55. Sebuah Rasa (2)

1.5K 185 35
                                    

"Aku beneran suka sama kamu!"

Ada jeda keheningan setelah teriakan kedua Hildan bergema. Menyisakan suara gemerisik dedaunan yang menyatu dengan kecipak air sungai serta suara mesin kendaraan yang tak pernah padam. Kota besar ini memang memang selalu terjaga, tak pernah sekalipun diam dari segala aktifitas manusia.

"Terus?" Hanya itu jawaban yang pertama kali terlintas di pikiran Mayuno. Gadis itu agak kaget hingga otaknya seolah sedang mengalami loading. Yang jelas, pokoknya ia harus mengatakan sesuatu untuk memutus keterdiaman mereka. "Terus kenapa?"

"Ha? Terus ...." Hildan ikut bingung sebab ia tidak menyangka akan mendapat tanggapan yang dingin seperti itu. Mayuno ini, entah sejak kapan pandai sekali menghancurkan suasana romantis yang ingin ia bangun.

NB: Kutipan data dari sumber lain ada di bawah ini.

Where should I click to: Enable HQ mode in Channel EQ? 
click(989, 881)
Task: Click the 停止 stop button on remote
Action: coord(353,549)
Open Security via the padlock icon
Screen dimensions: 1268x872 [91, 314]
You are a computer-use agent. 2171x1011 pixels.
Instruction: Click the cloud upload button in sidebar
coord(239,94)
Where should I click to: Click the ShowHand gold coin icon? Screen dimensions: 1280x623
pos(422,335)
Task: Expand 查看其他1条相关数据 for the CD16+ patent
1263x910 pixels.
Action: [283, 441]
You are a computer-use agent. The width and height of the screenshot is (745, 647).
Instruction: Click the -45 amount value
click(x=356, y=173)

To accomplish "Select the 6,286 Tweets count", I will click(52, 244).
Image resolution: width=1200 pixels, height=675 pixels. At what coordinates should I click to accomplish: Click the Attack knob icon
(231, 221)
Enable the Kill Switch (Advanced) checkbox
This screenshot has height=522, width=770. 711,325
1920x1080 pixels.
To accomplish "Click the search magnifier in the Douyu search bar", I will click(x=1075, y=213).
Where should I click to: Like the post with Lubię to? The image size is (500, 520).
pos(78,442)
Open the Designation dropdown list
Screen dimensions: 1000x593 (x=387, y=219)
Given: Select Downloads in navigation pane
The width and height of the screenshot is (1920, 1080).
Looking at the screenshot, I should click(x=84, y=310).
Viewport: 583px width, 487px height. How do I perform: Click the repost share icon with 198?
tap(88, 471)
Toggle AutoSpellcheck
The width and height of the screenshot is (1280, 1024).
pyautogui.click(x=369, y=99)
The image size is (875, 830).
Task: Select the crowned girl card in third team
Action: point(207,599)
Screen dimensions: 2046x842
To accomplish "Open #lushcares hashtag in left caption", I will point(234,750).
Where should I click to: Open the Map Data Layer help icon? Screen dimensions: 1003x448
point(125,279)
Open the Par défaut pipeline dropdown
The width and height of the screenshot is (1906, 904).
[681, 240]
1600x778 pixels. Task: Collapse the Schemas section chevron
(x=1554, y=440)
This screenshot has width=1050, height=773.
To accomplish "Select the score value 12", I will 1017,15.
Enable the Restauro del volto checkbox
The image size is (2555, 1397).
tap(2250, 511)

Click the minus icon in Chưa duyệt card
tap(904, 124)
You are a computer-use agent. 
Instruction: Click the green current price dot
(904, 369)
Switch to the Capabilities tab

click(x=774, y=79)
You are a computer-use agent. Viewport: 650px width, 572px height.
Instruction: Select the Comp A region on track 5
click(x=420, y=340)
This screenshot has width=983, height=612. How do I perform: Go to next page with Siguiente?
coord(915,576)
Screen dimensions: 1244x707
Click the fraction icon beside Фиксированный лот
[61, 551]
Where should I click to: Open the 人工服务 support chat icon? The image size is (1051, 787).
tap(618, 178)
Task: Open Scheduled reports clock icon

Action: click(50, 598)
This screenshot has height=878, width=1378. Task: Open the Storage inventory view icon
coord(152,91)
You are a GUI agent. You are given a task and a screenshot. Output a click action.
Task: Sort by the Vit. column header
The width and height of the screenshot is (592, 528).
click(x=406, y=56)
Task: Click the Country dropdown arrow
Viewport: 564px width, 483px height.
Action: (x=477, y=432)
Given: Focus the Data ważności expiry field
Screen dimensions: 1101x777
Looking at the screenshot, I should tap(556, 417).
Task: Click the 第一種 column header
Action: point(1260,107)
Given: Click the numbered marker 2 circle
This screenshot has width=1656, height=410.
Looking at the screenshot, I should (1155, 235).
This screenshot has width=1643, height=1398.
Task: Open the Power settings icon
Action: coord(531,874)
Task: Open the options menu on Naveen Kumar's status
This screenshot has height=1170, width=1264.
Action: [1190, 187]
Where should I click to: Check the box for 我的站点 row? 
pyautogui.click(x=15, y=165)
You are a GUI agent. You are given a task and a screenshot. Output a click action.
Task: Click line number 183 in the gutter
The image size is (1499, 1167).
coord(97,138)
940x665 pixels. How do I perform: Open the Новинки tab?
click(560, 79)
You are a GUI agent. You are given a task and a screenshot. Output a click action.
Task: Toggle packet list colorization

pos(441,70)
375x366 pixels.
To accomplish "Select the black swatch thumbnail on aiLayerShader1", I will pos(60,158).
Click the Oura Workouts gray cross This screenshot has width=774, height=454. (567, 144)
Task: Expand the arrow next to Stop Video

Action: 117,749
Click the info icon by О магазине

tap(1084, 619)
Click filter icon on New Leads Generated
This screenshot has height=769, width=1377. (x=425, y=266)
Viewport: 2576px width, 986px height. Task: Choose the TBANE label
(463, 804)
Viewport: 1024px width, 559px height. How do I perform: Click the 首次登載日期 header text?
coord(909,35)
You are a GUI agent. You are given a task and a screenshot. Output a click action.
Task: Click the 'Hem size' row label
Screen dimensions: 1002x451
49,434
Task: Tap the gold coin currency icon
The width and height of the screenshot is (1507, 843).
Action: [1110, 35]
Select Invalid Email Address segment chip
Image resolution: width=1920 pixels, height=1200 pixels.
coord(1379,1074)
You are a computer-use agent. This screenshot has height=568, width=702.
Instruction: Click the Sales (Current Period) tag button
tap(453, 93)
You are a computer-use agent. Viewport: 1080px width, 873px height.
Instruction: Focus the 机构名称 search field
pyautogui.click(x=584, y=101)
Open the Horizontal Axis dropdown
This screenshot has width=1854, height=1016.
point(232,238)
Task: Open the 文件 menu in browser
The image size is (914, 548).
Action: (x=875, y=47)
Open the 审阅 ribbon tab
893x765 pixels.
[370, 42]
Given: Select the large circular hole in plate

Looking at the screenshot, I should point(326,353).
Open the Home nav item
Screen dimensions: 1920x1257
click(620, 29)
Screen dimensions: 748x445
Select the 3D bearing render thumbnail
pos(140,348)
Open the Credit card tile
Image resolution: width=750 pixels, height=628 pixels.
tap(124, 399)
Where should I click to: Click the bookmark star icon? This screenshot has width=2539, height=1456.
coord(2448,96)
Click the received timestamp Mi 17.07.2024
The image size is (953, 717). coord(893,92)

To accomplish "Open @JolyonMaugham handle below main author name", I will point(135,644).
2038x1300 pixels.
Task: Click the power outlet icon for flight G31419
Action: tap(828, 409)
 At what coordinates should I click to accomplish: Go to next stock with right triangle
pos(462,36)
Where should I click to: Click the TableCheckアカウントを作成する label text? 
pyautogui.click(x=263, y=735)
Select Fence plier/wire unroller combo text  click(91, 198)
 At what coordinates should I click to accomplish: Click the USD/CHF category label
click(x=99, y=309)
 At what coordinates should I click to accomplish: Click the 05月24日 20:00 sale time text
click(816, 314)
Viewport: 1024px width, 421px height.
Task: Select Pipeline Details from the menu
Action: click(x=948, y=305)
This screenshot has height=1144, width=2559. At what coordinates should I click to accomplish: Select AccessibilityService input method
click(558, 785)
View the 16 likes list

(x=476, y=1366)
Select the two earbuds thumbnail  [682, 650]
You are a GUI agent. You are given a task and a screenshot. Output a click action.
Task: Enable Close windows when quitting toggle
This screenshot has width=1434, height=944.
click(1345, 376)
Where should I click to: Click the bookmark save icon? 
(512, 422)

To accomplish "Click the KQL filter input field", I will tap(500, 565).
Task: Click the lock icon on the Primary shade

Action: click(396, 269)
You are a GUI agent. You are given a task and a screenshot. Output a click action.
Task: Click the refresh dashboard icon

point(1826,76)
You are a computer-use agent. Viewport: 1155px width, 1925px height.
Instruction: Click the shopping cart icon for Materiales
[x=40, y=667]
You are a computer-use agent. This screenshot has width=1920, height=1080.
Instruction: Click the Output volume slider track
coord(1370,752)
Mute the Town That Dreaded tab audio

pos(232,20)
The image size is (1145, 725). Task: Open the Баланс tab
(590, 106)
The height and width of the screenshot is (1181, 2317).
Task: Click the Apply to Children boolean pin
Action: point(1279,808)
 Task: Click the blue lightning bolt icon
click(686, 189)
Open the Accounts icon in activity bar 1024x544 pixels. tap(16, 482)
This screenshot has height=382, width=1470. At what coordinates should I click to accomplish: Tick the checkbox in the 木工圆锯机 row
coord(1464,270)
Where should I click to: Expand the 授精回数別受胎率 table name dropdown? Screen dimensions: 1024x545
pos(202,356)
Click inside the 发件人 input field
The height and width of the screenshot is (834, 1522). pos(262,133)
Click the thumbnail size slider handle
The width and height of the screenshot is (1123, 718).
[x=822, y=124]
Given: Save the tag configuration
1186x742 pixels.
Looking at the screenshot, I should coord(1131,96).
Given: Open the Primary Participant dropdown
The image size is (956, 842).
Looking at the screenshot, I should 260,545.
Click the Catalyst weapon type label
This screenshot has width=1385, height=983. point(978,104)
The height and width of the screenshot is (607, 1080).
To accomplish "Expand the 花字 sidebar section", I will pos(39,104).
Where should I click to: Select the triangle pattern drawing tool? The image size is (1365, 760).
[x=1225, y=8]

Menggaruk tengkuknya yang tidak gatal, Hildan jadi harus memikirkan kembali kalimat yang telah dirangkai sejak obrolannya dengan Theo ketika mereka pergi ke minimarket membeli popcorn.

"Kamu kenapa marahan sama Pinky?" tanya Theo setelah mereka keluar dari minimarket dan masuk ke mobil.

"Bukan urusan kamu. Udah, jalan," Hildan menjawab ketus, tak ingin membahas masalahnya kepala orang lain selain Putra.

Namun, Theo bersikeras. Dimatikannya mesin mobil yang sudah hidup. "Nggak. Jawab dulu."

Hildan menghembuskan napas, merasa kesal karena dipaksa untuk berbicara dan juga panggilan aneh yang selalu Theo sematkan pada Mayuno. "Emang kamu siapa mau tau urusan orang? Dan tolong berhenti manggil dia kayak gitu." Ia menyandarkan punggung ke sandaran kursi sembari melihat sepasang manusia yang saling merangkul berjalan menuju trotoar.

Theo mengedikkan bahunya santai, tetapi kemudian melayangkan sindiran halus. "Terserah aku, dong. Orangnya aja santai, kenapa kamu yang sewot? Lagian dia itu calon mantan kamu, kan? Jadi nggak usah sok posesif."

Mendengar itu, Hildan pun tidak bisa menahan diri untuk duduk tegak, menyorot lelaki di sampingnya tajam. "Ngomong apa? Theodore, aku tau kamu suka bercanda, tapi ini nggak lucu. Calon mantan? Bahkan sekarang aku nggak mikir kayak gitu."

"Oh, jadi sebelumnya pernah mikir gitu, kan? Lucu. Si berengsek Hildan berubah pikiran, kah? Kenapa? Kamu dipelet?" Theo mengangkat alis, tersenyum mengejek.

"Theo ...." Hildan mendesis, ingin menjawab tetapi langsung dipotong.

"Kamu tau, kamu itu salah satu tipe manusia yang paling aku benci. Manusia yang hobinya nyakitin hati cewek di saat dia terlahir di rahim cewek, tapi nggak sekalipun dapet karma."

Hildan mendengus geli mendengarnya, mengingat semua kekerasan yang pernah ia dapatkan selama ini. Menurutnya, itu juga sudah termasuk karma. "Asal kamu tau, aku udah sering ditampar tangan ataupun tas, disiram minuman, kena bogem, sama ditendang juga. Jadi pernyataan kamu nggak valid sama sekali. Aku selalu kena karma tiap mutusin cewek."

"Itu bukan karma, stupid. Kamu aja yang suka digituin. Dasar masokis. Kamu pikir di sekolah kita nggak ada yang tau gitu kalo kamu dulu selalu senyum tiap kali dikasarin cewek waktu minta putus? Oh, ngomong-ngomong sumbernya Putra."

Sialan sekali sahabatnya itu. Orang waras mana yang membuka rahasia sahabatnya sendiri?

"Setia kawan banget dia. Awas aja nanti."

Walaupun tidak suka dengan sebutan masokis, Hildan tidak bisa mengelak. Karena itu akan membuka rahasianya yang lain. Bukan kekerasan yang ia nikmati selama ini, tapi kemarahan para gadis itu.

"Ya. Karena dia juga waras. Nggak kayak kamu. Lupain soal itu, ada masalah apa kamu sama Pinky? Selama beberapa hari ini dia nggak fokus belajar sampe tadi juga mukulin lipan sampe penyet sambil nyumpahin mati." Theo membalas enteng sekaligus memberitahukan kejadian tadi sore.